City Attorney Tom Carruthers noted that Councilmember Johnson did bring up in-state tuition for illegal immigrants at the meeting with the legislators, but he noted that it was not part of the PowerPoint presentation.

Abuzuaiter said that, in 2015, students had spoken at a council work session and the council had discussed the issue. So she concluded, “We had that discussion.” And she added, “I asked that it be put on the agenda.”

Wilkins noted that the discussion she was talking about was two years ago and at least five councilmembers had agreed to place all the other items on the legislative agenda. He said, “If there are five members who want to do it, so be it.” Essentially he was calling Abuzuaiter’s bluff because they both knew she didn’t have five votes. Abuzuaiter could have called for a vote to add that item to the legislative agenda, but did not because it was a vote she knew she would lose.

Councilmember Justin Outling said that the council had agreed on a strategy to work with the General Assembly. He said that if the in-state tuition item was included on the legislative agenda, “We risk losing the other items.”

He said, “I feel very strongly committed to the strategy.”

And he added, “We can do the same thing that we have done in years past and get the same lack of results we have gotten in years past.”

Barber went back to the need for the wording to be revised and made the motion that the vote on the legislative agenda be continued to the March 7 meeting and that councilmembers receive a copy of the rewritten legislative agenda by March 1, and that’s the motion that passed.

Hightower said that the legislative delegation seemed very amenable to the idea of giving in-state tuition to illegal immigrants.
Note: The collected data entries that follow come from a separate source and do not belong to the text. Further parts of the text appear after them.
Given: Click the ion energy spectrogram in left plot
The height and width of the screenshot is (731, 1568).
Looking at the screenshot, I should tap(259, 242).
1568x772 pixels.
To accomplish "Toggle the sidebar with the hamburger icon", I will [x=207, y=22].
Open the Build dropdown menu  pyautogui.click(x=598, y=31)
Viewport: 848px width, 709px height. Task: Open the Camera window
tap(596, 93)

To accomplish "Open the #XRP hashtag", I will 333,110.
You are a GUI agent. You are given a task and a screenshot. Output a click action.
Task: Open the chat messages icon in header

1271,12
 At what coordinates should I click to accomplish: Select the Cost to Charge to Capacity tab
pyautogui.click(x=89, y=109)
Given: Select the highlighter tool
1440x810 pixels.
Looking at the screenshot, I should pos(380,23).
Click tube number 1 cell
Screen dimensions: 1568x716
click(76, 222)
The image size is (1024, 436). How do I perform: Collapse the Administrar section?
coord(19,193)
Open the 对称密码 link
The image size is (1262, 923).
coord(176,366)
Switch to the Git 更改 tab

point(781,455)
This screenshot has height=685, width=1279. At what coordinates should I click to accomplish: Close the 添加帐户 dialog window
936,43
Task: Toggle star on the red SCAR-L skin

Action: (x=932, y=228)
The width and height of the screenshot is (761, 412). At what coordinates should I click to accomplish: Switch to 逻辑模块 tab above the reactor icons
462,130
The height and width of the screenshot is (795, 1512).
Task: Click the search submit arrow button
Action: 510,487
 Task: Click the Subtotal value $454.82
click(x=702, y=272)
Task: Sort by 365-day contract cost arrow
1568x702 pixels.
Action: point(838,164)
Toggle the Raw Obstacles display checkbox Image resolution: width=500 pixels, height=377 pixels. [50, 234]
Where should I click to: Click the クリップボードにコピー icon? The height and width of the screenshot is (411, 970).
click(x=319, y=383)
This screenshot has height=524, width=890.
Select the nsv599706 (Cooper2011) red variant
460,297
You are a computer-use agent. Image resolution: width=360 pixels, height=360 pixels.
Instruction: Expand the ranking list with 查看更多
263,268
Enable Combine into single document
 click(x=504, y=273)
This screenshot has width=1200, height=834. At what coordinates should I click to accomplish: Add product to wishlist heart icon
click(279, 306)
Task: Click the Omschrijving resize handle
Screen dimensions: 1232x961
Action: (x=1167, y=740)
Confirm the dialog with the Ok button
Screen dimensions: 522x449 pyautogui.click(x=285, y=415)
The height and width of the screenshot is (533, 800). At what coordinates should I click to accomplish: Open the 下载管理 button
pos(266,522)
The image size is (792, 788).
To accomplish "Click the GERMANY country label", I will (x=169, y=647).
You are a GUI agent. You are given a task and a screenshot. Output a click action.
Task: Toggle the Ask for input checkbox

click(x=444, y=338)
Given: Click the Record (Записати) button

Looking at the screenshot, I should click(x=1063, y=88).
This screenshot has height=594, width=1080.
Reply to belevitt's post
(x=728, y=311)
She was correct, the Democratic members of the legislative delegation did speak favorably about it, and if the City Council wants to get nothing from the legislature it can submit a legislative agenda that the Democrats in the legislature like. But the reality that Hightower doesn’t understand, or doesn’t want to admit, is that in the legislature the Democrats have no power.

In other business, the City Council agreed to accept a $7 million grant from the Golden Leaf Foundation and a $1.4 million grant from the North Carolina Department of Commerce to construct the water and sewer line to the Greensboro-Randolph Megasite. The total cost of the line according to City Manager Jim Westmoreland is $28.9 million, and so far the city has committed to spending $2.5 million on the design and an additional $1.5 to acquire right-of-ways and easements. Westmoreland said that if the megasite attracts a client then the city would likely be able to get more grants for the project.

The council voted unanimously to accept both grants.

Hightower removed several items from the Consent Agenda to vote on separately so that she could ask about the Minority and Women’s Business Enterprise (MWBE) participation.

The City Council continues to discuss the MWBE program far more than any other single issue.